It was no 'day at the park'...(ds/age 3)

iVillage Member
Registered: 12-20-2004
It was no 'day at the park'...(ds/age 3)
2
Fri, 05-27-2005 - 1:22pm

nt--


thanks for all the great replies and support!


iVillage Member
Registered: 02-24-2004

Hi Melanie,

I know what you mean, outings can be tough. Just the other day..Saturday...Tyler had a baseball game, and I had to make 2 errands before the game. Nathan had a meltdown at both places. They were minor meltdowns, but we were still looked at. Then when we went to the game, he spent the whole time "on" me. I was so exhausted that day. We don't have many meltdowns like we used too, and he's getting better to "read"....I know when something is going to set him off, so that's nice!

My eyes welt up with tears alot, especially when we're around other NT children. Even though my older son is NT, it still hurts to watch Nathan struggle. When he was younger, Tyler would "help" him....like at the park, or storytime, or when we were around other kids. Nathan would follow Tyler's lead. He still does this, and he even repeats things that Tyler says...just so that he's saying the right/appropriate thing (I'm guessing!) He wants so desperately to fit in with all the kids. It has helped with his social skills, even though we're still working on it, and probably will for a long time!

Anyway, I just wanted to let you know that age 3 was still tough for us too! Now that he's 6, we're able to explain things to him so that he can understand. We have to REPEAT ourselves constantly, because he needs things explained in FULL DETAIL....and over and over again!! LOL But it is alot easier than the meltdowns and tantrums.

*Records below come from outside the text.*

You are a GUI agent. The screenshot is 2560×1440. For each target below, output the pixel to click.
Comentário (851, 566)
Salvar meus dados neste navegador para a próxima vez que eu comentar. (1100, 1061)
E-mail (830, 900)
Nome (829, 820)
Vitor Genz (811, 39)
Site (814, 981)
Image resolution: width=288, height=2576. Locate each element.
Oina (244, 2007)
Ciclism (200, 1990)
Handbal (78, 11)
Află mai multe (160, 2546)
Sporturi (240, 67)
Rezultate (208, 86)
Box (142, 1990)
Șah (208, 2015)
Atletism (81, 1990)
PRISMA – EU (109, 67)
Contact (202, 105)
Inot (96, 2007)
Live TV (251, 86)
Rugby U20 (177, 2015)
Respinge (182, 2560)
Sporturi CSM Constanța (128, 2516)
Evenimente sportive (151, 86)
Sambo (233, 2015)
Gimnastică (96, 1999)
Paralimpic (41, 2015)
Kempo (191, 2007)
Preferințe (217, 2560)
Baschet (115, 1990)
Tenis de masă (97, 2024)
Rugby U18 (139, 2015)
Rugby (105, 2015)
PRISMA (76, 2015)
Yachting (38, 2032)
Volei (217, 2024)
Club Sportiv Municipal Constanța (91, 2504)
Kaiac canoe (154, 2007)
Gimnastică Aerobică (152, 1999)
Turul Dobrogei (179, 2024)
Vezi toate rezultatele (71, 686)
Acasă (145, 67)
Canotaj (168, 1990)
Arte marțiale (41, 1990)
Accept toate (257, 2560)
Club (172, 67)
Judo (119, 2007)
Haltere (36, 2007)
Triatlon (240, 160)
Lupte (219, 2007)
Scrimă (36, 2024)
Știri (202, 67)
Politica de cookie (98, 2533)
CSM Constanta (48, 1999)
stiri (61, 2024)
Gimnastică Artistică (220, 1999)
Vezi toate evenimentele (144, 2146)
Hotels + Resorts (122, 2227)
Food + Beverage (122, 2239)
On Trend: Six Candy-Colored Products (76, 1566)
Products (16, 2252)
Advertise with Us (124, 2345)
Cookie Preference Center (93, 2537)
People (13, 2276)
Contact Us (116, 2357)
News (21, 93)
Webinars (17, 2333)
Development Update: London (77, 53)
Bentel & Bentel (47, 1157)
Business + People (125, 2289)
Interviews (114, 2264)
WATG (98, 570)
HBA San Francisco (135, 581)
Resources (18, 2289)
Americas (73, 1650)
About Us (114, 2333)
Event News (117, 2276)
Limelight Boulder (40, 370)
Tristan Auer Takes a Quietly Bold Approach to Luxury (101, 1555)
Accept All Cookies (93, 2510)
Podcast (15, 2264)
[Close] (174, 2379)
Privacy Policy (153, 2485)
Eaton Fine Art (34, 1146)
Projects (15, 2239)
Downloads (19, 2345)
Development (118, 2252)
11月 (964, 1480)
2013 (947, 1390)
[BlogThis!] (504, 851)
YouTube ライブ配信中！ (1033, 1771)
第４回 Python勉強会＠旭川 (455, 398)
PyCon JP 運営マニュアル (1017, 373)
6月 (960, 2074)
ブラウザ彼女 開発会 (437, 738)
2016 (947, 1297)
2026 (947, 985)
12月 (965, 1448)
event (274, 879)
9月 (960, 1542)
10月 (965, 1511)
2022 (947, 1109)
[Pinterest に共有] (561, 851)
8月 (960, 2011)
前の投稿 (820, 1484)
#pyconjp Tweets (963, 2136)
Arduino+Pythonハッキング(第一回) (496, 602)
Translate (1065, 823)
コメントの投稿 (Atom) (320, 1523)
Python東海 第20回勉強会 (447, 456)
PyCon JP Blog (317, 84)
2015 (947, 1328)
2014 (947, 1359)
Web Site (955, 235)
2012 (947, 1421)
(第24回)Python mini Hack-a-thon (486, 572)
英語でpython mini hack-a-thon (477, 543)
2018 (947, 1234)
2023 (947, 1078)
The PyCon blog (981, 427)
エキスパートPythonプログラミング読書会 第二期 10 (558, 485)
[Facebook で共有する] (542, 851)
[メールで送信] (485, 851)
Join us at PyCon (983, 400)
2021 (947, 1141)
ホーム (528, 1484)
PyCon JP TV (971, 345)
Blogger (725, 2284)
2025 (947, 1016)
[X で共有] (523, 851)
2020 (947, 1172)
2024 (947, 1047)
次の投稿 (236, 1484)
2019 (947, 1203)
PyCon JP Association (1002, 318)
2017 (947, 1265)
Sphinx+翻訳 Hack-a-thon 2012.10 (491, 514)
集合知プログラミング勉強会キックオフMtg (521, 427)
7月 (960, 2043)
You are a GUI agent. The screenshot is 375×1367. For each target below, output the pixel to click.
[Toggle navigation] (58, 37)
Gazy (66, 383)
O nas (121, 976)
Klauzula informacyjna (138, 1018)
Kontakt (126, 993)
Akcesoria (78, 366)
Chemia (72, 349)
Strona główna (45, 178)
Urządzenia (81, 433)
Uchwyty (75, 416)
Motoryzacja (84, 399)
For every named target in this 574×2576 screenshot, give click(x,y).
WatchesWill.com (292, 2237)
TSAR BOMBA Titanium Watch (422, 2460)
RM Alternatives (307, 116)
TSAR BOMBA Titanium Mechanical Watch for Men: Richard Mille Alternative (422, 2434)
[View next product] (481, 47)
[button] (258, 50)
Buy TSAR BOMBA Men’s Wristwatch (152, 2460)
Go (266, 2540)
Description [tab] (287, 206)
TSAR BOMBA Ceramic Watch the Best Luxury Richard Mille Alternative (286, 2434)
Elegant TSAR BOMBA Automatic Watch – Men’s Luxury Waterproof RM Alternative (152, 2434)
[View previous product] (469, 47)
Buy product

Good luck with your "re-evaluation"!!

Michelle

Avatar for googolplex
iVillage Member
Registered: 03-31-2003

Hi Melanie,

My AS child is 7, and we used to go to the park all the time between the ages of one and three. Obviously I don't know your DS, but from what you wrote it sounds like the problem, from his point of view, was that you took away the catepillar and tried to get him to shift in socializing mode. I've learned a few things about my own son over the years, and in hindsight, I can think of many times when he was doing some kind of imaginary thing that I didn't realize. If your son is anything like mine, perhaps he had some kind of scenario going on in his head that included that caterpillar.

Or, do you thing he is resisting socializing because he's anxious about socializing? Are there too many other kids? Are they doing things that may confuse or irritate your ds? Looking back, I can see many examples of both scenarios in my own ds.

I remember when my ds began having wild freak-outs at what appeared to be some nothing. He was 3, and I was putting him to bed. He wanted me to pretend to put up the side of his "crib". I complied, said a few things, and then leant down to kiss him. He totally lost it. I couldn't figure out why he was screaming bloody murder and was soooo MAD. It turns out I had forgotten to "put the side of the crib down" before kissing him. I had defied some law of his imaginary universe, by leaning through the "bars of the crib".

I never got the impression that he was avoiding social interactions until he was 3 or 3.5. Then again, I'm a total introvert, and socializing with anyone but the very closest friends drains me. By about 3, I noticed that he began to refuse to go to the park because there were large groups of preschoolers or day campers who would come and get loud and pushy. I didn't see it as a huge problem, though. I don't like groups of loud, pushy people either. LOL! My kids are like me, we like the occasional one-on-one "playdate" with a very close friend.

Anyway, I think keeping the playdates short and sweet may be a good idea. I think, if I were in your shoes, and needed the park/social time, I'd take him and let him ignore the other kids if he wants. Then again, if you want to teach social skills, my family is probably the last people you want to take advice from. LOL!

And if people really are giving you those looks, then to heck with them. I try to tune out people who clearly don't *get* it.